**YOUR GOAL**
Reproduce word for word, from the entries below, the line with "Screen dimensions: 1600x900", the line with "Select the Italia country filter", and every line between them, and nothing more.

**Dataset excerpts**
-=-=-=-=-

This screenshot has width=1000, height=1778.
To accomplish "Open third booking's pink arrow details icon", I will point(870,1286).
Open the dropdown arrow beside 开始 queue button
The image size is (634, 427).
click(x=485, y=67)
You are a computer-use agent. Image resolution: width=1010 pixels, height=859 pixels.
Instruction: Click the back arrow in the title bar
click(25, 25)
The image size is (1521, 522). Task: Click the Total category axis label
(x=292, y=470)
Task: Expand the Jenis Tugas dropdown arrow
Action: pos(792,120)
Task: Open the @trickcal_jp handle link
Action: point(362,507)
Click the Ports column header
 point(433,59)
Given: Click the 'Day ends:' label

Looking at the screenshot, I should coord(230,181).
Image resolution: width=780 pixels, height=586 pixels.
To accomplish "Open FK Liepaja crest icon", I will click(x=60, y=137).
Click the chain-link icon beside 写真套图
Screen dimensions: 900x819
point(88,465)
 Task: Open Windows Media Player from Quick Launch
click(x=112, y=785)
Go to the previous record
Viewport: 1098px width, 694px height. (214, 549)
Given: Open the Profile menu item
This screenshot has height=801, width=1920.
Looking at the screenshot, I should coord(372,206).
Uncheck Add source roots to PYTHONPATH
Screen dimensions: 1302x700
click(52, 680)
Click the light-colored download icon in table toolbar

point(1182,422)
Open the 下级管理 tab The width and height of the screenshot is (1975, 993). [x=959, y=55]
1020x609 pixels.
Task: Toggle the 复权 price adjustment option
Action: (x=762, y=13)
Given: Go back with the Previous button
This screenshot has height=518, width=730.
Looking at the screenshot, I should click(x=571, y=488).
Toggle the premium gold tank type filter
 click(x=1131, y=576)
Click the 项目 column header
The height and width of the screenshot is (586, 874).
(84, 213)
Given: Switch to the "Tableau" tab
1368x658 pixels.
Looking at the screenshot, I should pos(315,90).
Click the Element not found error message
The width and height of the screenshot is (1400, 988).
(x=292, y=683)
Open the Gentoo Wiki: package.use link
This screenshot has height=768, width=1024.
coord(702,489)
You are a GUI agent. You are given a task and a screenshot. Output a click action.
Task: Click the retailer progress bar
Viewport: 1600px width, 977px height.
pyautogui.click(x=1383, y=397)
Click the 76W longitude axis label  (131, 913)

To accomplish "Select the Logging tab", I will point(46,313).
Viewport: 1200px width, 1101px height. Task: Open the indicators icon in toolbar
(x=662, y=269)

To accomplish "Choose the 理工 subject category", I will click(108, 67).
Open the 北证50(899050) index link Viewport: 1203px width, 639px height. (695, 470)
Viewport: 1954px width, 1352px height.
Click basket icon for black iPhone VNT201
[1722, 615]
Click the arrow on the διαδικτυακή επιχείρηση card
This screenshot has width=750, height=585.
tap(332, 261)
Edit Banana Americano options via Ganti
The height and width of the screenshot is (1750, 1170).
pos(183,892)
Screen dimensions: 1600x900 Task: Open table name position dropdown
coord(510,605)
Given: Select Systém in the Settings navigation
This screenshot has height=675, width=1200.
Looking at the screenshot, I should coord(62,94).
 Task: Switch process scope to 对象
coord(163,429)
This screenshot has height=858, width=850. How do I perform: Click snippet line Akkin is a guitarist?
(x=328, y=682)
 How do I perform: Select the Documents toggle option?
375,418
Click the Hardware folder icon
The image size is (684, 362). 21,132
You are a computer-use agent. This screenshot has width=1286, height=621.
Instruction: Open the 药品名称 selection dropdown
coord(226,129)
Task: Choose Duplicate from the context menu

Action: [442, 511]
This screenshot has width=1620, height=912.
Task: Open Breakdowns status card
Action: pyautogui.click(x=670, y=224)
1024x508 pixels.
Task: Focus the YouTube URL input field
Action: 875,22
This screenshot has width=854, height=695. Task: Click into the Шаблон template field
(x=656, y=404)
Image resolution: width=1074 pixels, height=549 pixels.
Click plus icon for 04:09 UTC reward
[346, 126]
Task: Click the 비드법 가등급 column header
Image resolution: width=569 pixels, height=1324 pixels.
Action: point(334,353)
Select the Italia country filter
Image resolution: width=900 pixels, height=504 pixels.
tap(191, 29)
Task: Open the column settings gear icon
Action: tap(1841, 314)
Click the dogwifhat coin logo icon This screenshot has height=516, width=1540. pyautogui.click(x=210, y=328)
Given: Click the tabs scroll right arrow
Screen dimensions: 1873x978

-=-=-=-=-

**OUTPUT OF THE EXERCISE**
Screen dimensions: 1600x900 Task: Open table name position dropdown
coord(510,605)
Given: Select Systém in the Settings navigation
This screenshot has height=675, width=1200.
Looking at the screenshot, I should coord(62,94).
 Task: Switch process scope to 对象
coord(163,429)
This screenshot has height=858, width=850. How do I perform: Click snippet line Akkin is a guitarist?
(x=328, y=682)
 How do I perform: Select the Documents toggle option?
375,418
Click the Hardware folder icon
The image size is (684, 362). 21,132
You are a computer-use agent. This screenshot has width=1286, height=621.
Instruction: Open the 药品名称 selection dropdown
coord(226,129)
Task: Choose Duplicate from the context menu

Action: [442, 511]
This screenshot has width=1620, height=912.
Task: Open Breakdowns status card
Action: pyautogui.click(x=670, y=224)
1024x508 pixels.
Task: Focus the YouTube URL input field
Action: 875,22
This screenshot has width=854, height=695. Task: Click into the Шаблон template field
(x=656, y=404)
Image resolution: width=1074 pixels, height=549 pixels.
Click plus icon for 04:09 UTC reward
[346, 126]
Task: Click the 비드법 가등급 column header
Image resolution: width=569 pixels, height=1324 pixels.
Action: point(334,353)
Select the Italia country filter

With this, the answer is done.